Throughout World War I the British Government devised several schemes to raise capital in order to fund the ongoing war effort. Tank Banks was the term used for the tour of six World War I Mark IV British tanks, which toured the towns and cities of England, Scotland and Wales from December 1917 to promote the sale of War Bonds and War Savings Certificates.
HM Tank 113 "Julian" was one of six battle-scarred Mark IV tanks used by the British Government to go round the country during the Tank Bank tours. Taking its name from General Sir Julian Byng, the tank saw action during the successful campaign at the Battle of Cambrai, where it served under General Byng. Following the battle, Julian and the other tanks were returned to the United Kingdom where they were used by the National War Savings Committee to help encourage public investment in War Savings Certificates and War Bonds.
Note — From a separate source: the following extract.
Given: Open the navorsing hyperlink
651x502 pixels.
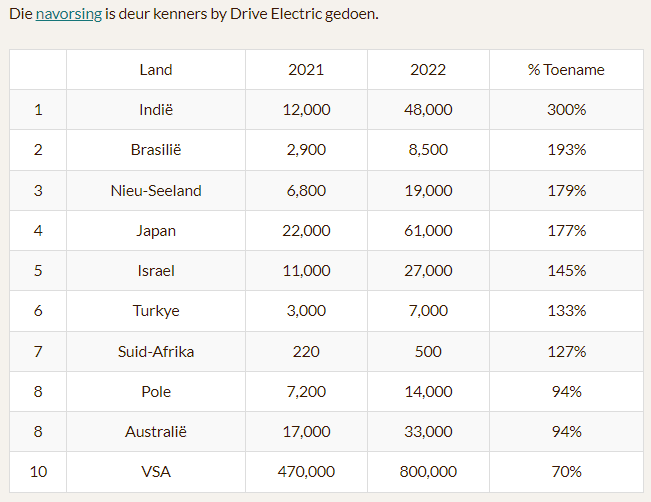Looking at the screenshot, I should coord(69,14).
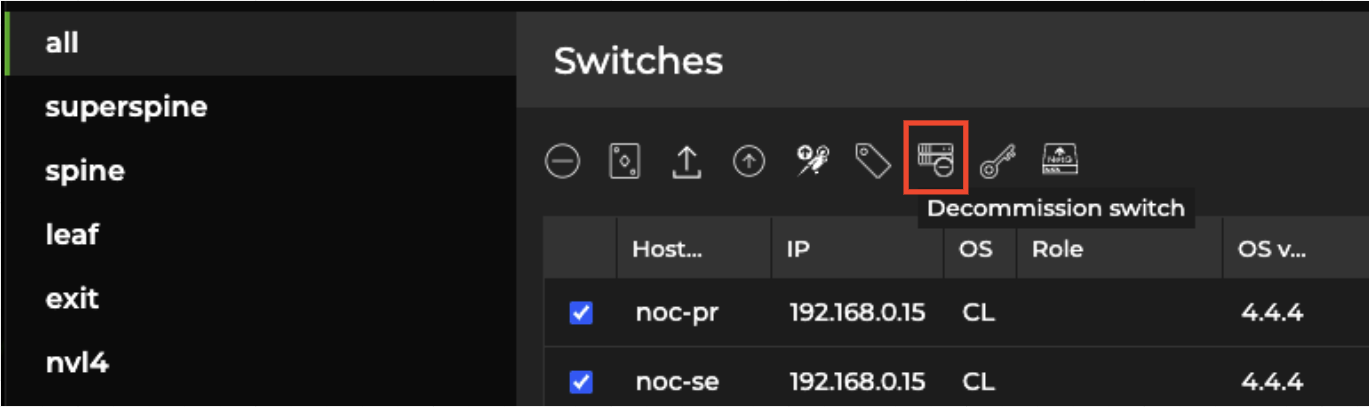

Setting out in December 1917, Julian toured the industrial towns of north England before continuing on to Scotland where it collected over £30,000,000 from the Scottish public. Glasgow alone contributed £14,500,714 to the Tank Bank campaign. As a small token of appreciation for the country’s support, Julian carried tartan upon one of its six-pounder guns. Great statesmen, politicians, war heroes and churchmen were invited to tour with the tank, addressing the crowds from its roof, encouraging them with patriotic speeches to invest their money in Britain’s hour of need. In a time of such hardship and loss, men, women and children from all walks of life flocked to give their money as a service to their country and to be able to say ‘I have helped!’
Tour of Angus
Julian toured the towns of Angus between Friday 20 September 1918 and Wednesday 25 September 1918. Accompanied by local dignitaries and representatives of the War Savings Committee the tank participated in the following visits:
Kirriemuir, Friday 20 September 1918.
Arbroath, Saturday 21 September 1918.
Forfar, Monday 23 September 1918.
Brechin, Tuesday 24 September 1918.
Montrose, Wednesday 25 September 1918.